Jobless Claims Climb by 7K Following Previous Week’s Drop

unemployment

U.S. unemployment claims increased last week amid what remains a strong labor market.

Initial jobless claims rose by 7,000 to a seasonally adjusted 198,000 for the week ending March 25, the U.S. Department of Labor announced Thursday (March 30).

These numbers are generally seen as an indicator for the level of layoffs in the country. The previous week saw the number of new claims fall somewhat, from 198,000 to 197,000.

Meanwhile, the Labor Department said the four-week moving average of claims rose by 2,000 to 198,250, though it has remained below 200,000 for much of this year.

The trend has held steady as a number of high-profile layoffs made the news.

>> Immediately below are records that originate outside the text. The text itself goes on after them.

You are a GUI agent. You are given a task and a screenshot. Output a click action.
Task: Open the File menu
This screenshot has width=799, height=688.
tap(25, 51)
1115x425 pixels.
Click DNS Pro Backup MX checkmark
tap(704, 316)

During the week included in the Labor Department’s latest numbers, Amazon announced it was cutting 9,000 jobs, on top of the 18,000 positions the company eliminated in January.

This week saw Disney say it was shutting down its metaverse division, part of a broader pattern of layoffs that will impact 7,000 positions.

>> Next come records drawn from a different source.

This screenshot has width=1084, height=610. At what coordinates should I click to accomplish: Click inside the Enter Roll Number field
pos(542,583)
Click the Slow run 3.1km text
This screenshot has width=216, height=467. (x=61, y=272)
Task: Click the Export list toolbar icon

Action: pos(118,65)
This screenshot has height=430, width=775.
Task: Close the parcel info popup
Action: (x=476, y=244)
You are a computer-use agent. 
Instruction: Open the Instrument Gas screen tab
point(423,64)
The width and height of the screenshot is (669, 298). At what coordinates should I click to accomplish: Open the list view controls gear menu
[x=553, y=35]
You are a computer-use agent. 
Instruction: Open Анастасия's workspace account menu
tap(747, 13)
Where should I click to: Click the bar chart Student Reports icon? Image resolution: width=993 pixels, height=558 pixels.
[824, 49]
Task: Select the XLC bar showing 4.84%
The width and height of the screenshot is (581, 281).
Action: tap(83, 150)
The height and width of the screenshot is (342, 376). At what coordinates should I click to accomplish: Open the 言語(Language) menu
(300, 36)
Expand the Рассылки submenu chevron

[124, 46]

But as PYMNTS noted earlier this month, other sectors have picked up hiring, helping drive one of the lowest unemployment rates in decades.

A report March 5 by The Wall Street Journal says the leisure-and-hospitality industry had begun rebuilding its workforce following a wave of pandemic-era job cuts as the tech sector contracts.

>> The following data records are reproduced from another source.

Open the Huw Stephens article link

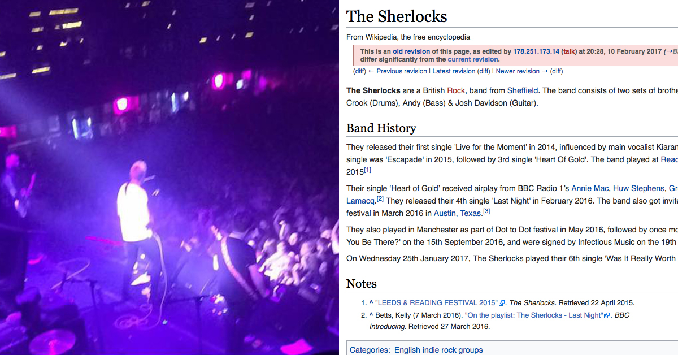pyautogui.click(x=638, y=188)
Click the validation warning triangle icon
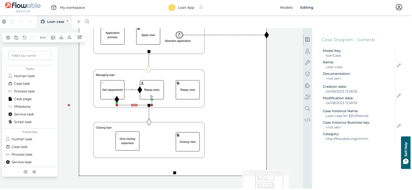Screen dimensions: 412x190 point(69,38)
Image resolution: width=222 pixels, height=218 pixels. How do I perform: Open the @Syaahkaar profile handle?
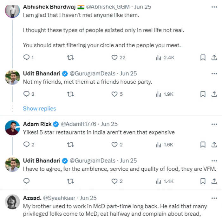click(x=59, y=198)
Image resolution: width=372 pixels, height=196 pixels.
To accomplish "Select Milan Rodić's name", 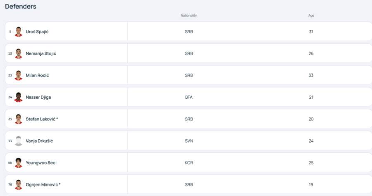I will click(38, 75).
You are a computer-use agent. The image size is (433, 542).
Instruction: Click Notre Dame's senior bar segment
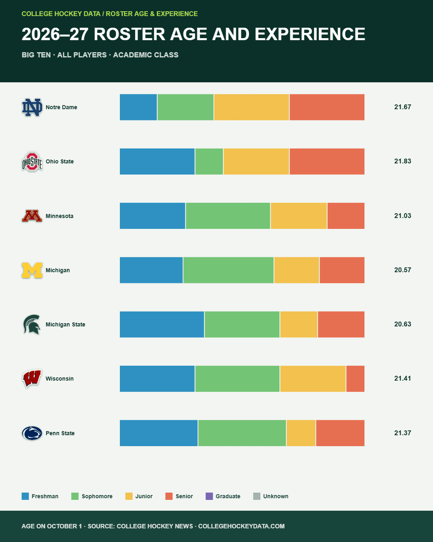[x=327, y=107]
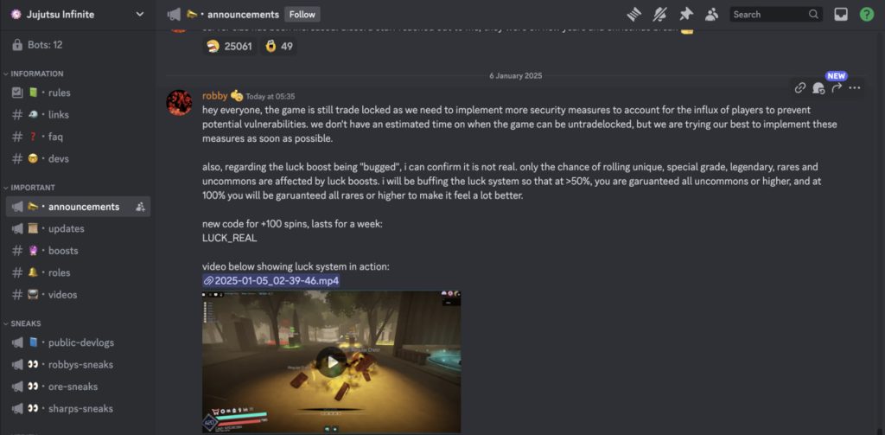Open more options ellipsis on message
The image size is (885, 435).
coord(855,87)
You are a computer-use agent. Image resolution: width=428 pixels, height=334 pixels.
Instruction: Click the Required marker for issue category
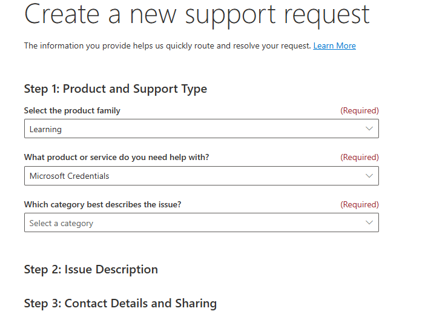click(x=360, y=205)
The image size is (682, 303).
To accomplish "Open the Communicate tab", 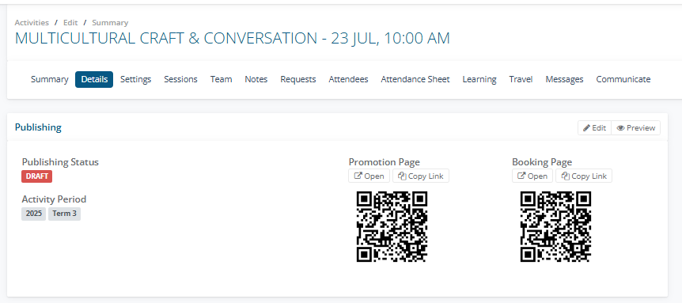I will point(623,80).
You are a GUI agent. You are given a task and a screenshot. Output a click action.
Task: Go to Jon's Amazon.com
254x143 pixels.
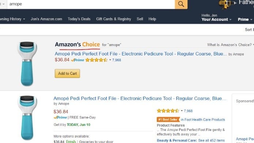coord(46,19)
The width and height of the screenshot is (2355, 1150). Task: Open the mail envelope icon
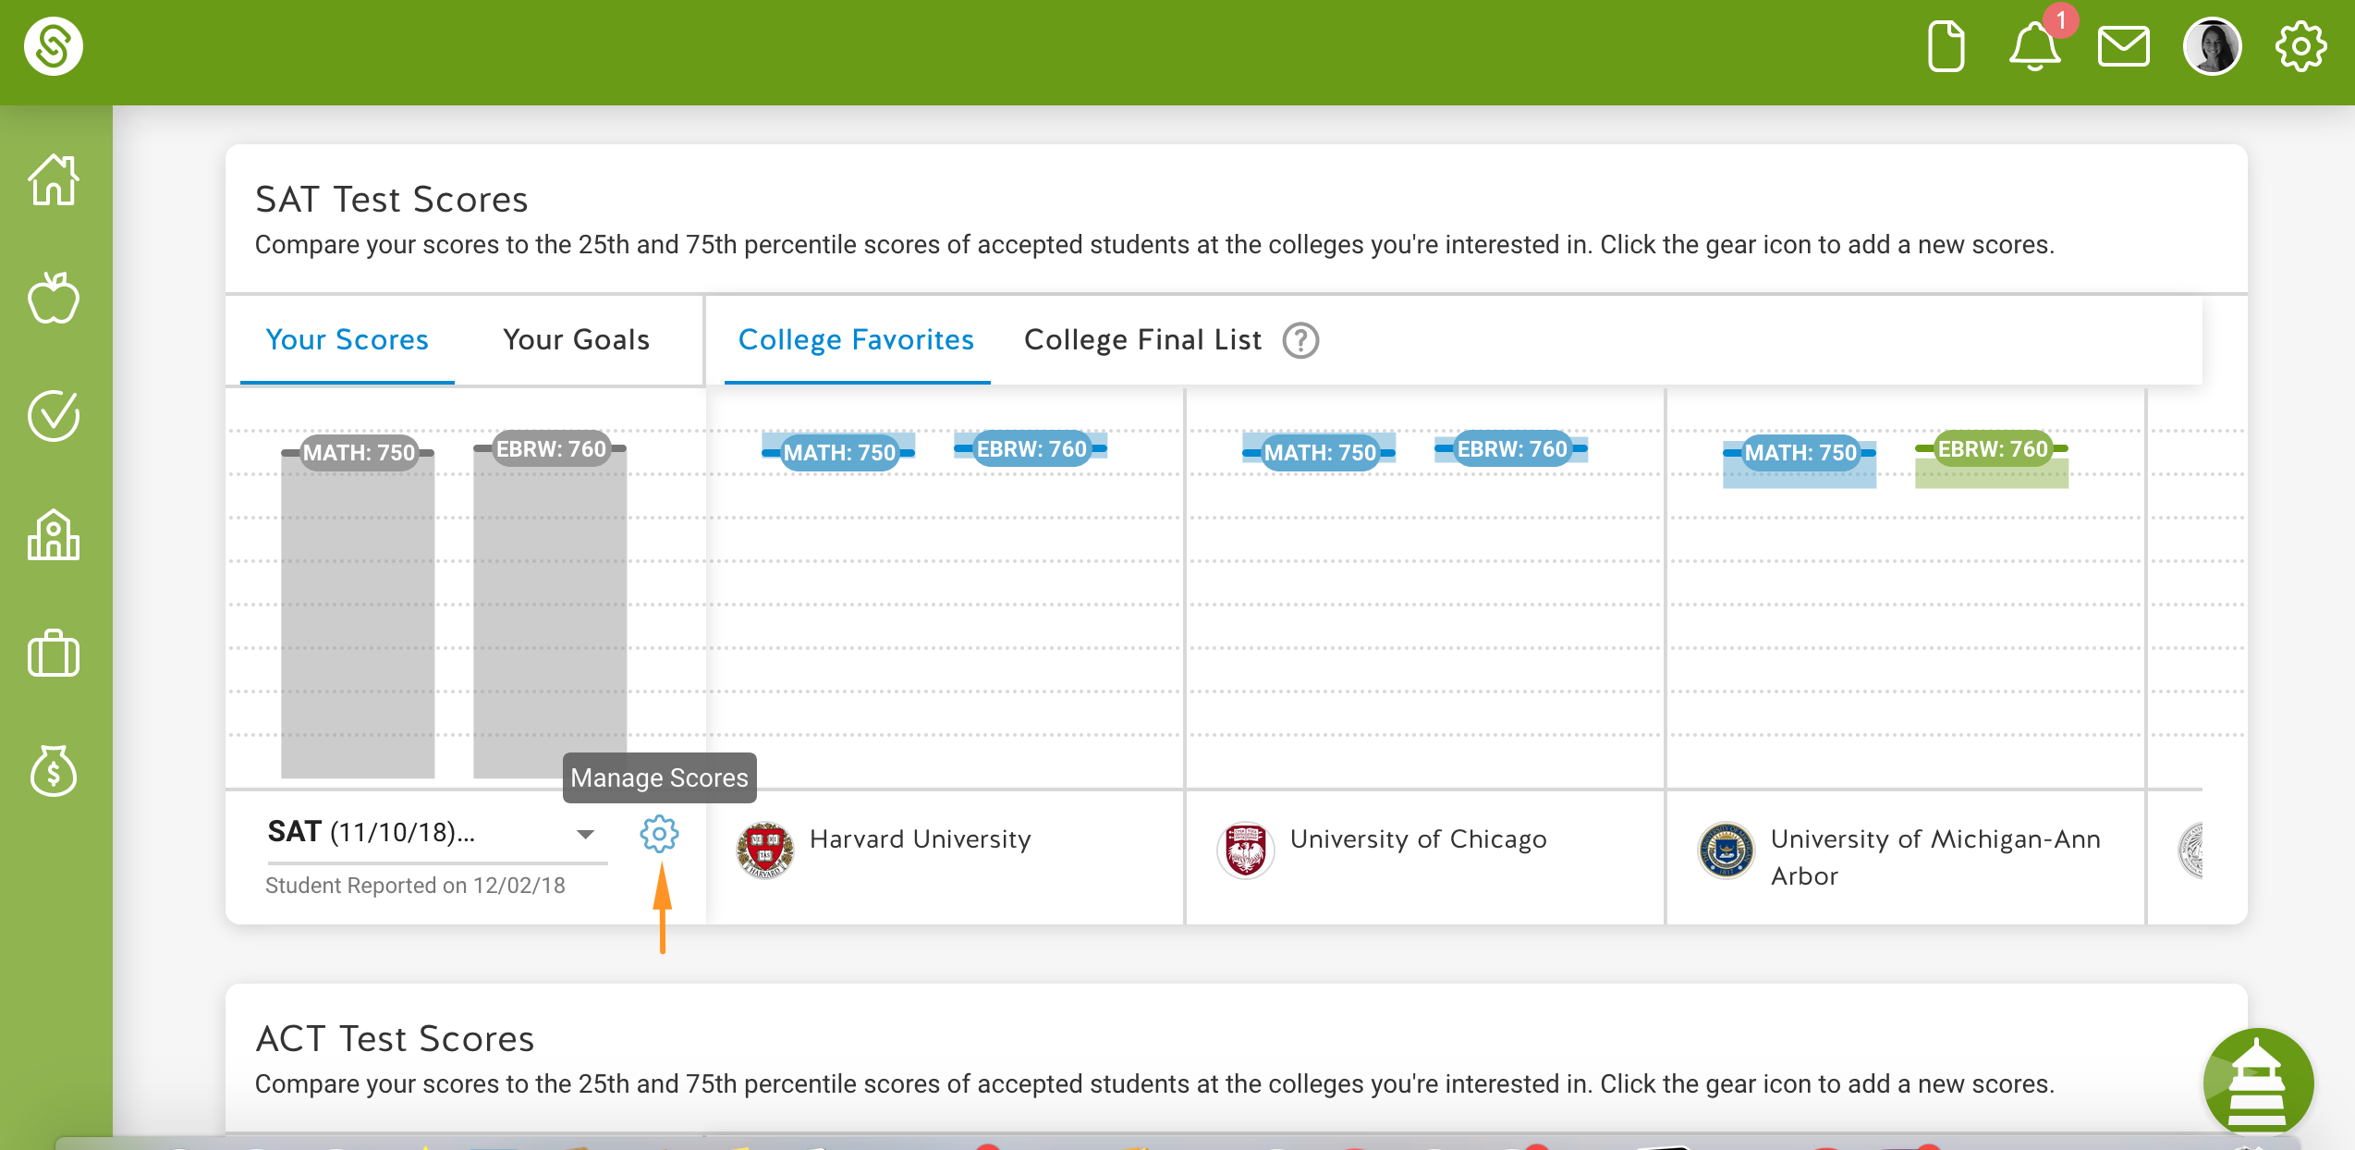(2123, 46)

And because this sector represents a larger number of jobs than tech firms, it has caused a shift in hiring patterns that’s kept the job market tight.

“The sectors that are seeing above-average layoffs are those that saw explosive growth after the pandemic,” ZipRecuriter Chief Economist Julia Pollak told the WSJ, referring to the tech and information industries.

Still, this year has seen a spike in job cuts, as PYMNTS reported recently, with layoffs seeing their highest level since 2009.

U.S.-based employers announced 77,000 cuts in February, down 24% from the 102,943 positions eliminated in January, according to the employment service Challenger, Gray & Christmas (CGG).

However, that figure was 410% higher than the numbers from 2022, as employers began to look to reduce costs amid rising interest rates.

“Certainly, employers are paying attention to rate increase plans from the Fed,” said Andrew Challenger, CGG’s senior vice president, in the report. “Many have been planning for a downturn for months, cutting costs elsewhere. If things continue to cool, layoffs are typically the last piece in company cost-cutting strategies.”